(Stored dataset items)

━━━━━━━━━━

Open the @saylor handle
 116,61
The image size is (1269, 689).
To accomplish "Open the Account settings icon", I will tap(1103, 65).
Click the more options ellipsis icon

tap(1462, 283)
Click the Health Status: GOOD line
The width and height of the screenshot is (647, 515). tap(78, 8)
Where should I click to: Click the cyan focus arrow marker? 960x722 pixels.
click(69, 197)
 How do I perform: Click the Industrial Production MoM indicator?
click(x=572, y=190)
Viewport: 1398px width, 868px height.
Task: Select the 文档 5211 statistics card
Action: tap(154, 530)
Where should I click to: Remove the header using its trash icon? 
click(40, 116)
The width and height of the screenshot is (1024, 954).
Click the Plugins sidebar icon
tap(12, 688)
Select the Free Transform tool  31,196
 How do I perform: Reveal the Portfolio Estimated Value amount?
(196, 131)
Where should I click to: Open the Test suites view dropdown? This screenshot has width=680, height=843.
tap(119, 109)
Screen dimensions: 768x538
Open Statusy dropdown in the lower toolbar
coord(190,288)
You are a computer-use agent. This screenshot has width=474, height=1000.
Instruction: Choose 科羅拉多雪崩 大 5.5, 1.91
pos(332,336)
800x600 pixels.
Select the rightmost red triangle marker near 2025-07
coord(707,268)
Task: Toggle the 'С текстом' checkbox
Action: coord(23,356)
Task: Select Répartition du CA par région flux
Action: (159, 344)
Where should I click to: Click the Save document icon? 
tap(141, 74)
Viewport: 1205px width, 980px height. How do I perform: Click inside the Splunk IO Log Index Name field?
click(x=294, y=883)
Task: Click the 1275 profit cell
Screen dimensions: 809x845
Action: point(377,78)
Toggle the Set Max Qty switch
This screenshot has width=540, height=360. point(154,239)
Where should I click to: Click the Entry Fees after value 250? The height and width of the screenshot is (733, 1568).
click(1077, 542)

━━━━━━━━━━

◆ **Instructions for the task**
Please write the data above out again, exactly the same.

◆ **Exercise output**
Open the @saylor handle
 116,61
The image size is (1269, 689).
To accomplish "Open the Account settings icon", I will tap(1103, 65).
Click the more options ellipsis icon

tap(1462, 283)
Click the Health Status: GOOD line
The width and height of the screenshot is (647, 515). tap(78, 8)
Where should I click to: Click the cyan focus arrow marker? 960x722 pixels.
click(69, 197)
 How do I perform: Click the Industrial Production MoM indicator?
click(x=572, y=190)
Viewport: 1398px width, 868px height.
Task: Select the 文档 5211 statistics card
Action: tap(154, 530)
Where should I click to: Remove the header using its trash icon? 
click(40, 116)
The width and height of the screenshot is (1024, 954).
Click the Plugins sidebar icon
tap(12, 688)
Select the Free Transform tool  31,196
 How do I perform: Reveal the Portfolio Estimated Value amount?
(196, 131)
Where should I click to: Open the Test suites view dropdown? This screenshot has width=680, height=843.
tap(119, 109)
Screen dimensions: 768x538
Open Statusy dropdown in the lower toolbar
coord(190,288)
You are a computer-use agent. This screenshot has width=474, height=1000.
Instruction: Choose 科羅拉多雪崩 大 5.5, 1.91
pos(332,336)
800x600 pixels.
Select the rightmost red triangle marker near 2025-07
coord(707,268)
Task: Toggle the 'С текстом' checkbox
Action: coord(23,356)
Task: Select Répartition du CA par région flux
Action: (159, 344)
Where should I click to: Click the Save document icon? 
tap(141, 74)
Viewport: 1205px width, 980px height. How do I perform: Click inside the Splunk IO Log Index Name field?
click(x=294, y=883)
Task: Click the 1275 profit cell
Screen dimensions: 809x845
Action: point(377,78)
Toggle the Set Max Qty switch
This screenshot has width=540, height=360. point(154,239)
Where should I click to: Click the Entry Fees after value 250? The height and width of the screenshot is (733, 1568).
click(1077, 542)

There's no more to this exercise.